Hydra is Off-Line for Maintenance (Update #2)

This is a quick update on the status of Hydra maintenance. Please see this previous announcement and this one for details on the nature and objectives of the current maintenance.

On Fri. 02/03/2012, the DDN 9550 disk storage of Hydra was powered down in the process of physically moving the connectivity from dead node f1n1 to a new replacement one. When the DDN9550 was powered back up to resume operation, one of its controllers (Singlet #2) did not power up to a stable state and it became itself inaccessible. Several attempts to wake up this controller were proven fruitless. Finally, DDN the vendor of this disk storage suggested they ship a new controller to replace controller 2.
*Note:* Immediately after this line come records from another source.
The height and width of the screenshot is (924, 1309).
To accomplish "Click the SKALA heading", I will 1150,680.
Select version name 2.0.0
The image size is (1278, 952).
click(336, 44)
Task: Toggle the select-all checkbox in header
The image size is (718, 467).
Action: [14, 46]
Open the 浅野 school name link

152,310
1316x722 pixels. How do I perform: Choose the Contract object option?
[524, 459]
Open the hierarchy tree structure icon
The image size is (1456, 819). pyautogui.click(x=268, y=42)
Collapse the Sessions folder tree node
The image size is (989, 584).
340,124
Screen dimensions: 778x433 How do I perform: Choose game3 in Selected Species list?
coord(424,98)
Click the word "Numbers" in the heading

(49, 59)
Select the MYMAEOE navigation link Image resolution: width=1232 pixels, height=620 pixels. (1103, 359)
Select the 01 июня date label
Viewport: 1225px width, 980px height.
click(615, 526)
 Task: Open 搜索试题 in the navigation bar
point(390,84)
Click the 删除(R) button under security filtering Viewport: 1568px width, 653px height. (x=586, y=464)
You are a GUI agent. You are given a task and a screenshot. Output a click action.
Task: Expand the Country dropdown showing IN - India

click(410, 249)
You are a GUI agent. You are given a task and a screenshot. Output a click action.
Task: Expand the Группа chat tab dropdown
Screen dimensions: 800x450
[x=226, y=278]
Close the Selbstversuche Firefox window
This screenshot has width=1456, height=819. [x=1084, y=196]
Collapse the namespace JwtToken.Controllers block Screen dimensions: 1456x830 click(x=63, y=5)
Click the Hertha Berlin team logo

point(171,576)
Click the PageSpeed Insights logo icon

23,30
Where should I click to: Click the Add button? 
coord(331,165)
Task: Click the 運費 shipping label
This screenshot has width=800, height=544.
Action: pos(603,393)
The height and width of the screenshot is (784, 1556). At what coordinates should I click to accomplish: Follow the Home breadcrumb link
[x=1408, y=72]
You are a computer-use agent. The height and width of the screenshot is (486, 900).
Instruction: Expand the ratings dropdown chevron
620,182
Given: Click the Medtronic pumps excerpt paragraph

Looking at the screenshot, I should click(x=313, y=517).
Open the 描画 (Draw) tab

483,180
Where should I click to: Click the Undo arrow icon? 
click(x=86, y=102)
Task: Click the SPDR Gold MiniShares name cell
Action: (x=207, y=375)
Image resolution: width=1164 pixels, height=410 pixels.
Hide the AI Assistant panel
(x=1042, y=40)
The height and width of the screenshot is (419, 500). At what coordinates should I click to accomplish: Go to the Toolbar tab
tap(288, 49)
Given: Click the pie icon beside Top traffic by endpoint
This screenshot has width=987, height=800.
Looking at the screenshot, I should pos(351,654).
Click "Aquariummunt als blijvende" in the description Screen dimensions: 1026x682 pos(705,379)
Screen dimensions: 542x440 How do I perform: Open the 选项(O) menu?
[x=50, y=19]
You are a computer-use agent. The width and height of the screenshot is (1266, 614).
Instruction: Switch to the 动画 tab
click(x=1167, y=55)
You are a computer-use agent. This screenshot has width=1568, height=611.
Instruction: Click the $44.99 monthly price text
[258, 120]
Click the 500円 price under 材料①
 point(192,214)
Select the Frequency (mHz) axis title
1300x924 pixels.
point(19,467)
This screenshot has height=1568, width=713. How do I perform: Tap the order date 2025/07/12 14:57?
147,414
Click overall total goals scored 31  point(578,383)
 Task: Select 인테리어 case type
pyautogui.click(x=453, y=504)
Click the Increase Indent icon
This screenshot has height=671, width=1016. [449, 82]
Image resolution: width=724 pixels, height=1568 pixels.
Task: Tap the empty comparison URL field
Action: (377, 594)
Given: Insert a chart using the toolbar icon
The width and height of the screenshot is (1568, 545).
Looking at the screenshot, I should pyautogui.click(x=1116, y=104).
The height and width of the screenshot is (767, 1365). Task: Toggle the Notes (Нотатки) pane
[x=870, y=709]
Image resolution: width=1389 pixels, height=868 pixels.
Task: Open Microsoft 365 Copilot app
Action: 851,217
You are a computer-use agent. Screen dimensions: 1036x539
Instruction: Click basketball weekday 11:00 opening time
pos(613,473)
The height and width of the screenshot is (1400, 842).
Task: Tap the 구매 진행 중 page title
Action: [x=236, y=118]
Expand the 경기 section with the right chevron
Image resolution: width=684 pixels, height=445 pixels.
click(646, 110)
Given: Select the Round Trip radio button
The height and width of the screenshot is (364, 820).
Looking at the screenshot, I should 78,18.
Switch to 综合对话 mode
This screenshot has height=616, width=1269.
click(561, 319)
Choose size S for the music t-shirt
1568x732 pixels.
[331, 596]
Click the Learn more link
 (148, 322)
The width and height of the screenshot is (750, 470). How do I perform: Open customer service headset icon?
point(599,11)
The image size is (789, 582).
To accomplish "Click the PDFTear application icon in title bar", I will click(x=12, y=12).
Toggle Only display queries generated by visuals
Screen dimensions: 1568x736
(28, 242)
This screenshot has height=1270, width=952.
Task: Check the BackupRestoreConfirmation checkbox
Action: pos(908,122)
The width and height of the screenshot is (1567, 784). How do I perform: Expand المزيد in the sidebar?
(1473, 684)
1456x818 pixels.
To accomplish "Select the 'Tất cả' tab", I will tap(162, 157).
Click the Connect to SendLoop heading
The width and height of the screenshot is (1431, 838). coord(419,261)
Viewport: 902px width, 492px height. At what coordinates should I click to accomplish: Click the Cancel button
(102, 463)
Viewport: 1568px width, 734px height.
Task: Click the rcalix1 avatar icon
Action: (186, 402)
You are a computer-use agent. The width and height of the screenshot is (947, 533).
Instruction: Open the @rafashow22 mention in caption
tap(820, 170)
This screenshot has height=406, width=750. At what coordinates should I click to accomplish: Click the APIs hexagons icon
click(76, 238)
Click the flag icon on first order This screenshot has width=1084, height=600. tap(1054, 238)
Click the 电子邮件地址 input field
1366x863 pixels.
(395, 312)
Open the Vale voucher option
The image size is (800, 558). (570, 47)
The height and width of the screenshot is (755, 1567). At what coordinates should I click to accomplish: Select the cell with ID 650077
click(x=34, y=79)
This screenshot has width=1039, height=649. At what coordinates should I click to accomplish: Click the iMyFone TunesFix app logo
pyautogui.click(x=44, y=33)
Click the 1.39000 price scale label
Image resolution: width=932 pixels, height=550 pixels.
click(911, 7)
The replacement controller just arrived this afternoon we are in the process of installing it into the system. This will take rest of the day today and tomorrow . We have to validate that the DDN storage system is stable and that it is at the state it was when we powered it down last Friday.

After we replace the failed controller and ensure that the disk storage is fully operational, we will resume the healing of the GPFS I/O subsystem of Hydra. At this stage we may bring the system back with ONLY three I/O servers and open it to our users. At the same time we will be installing the fourth one in parallel.

Stay tuned for developments.

Posted on: 2:30 PM, February 9, 2012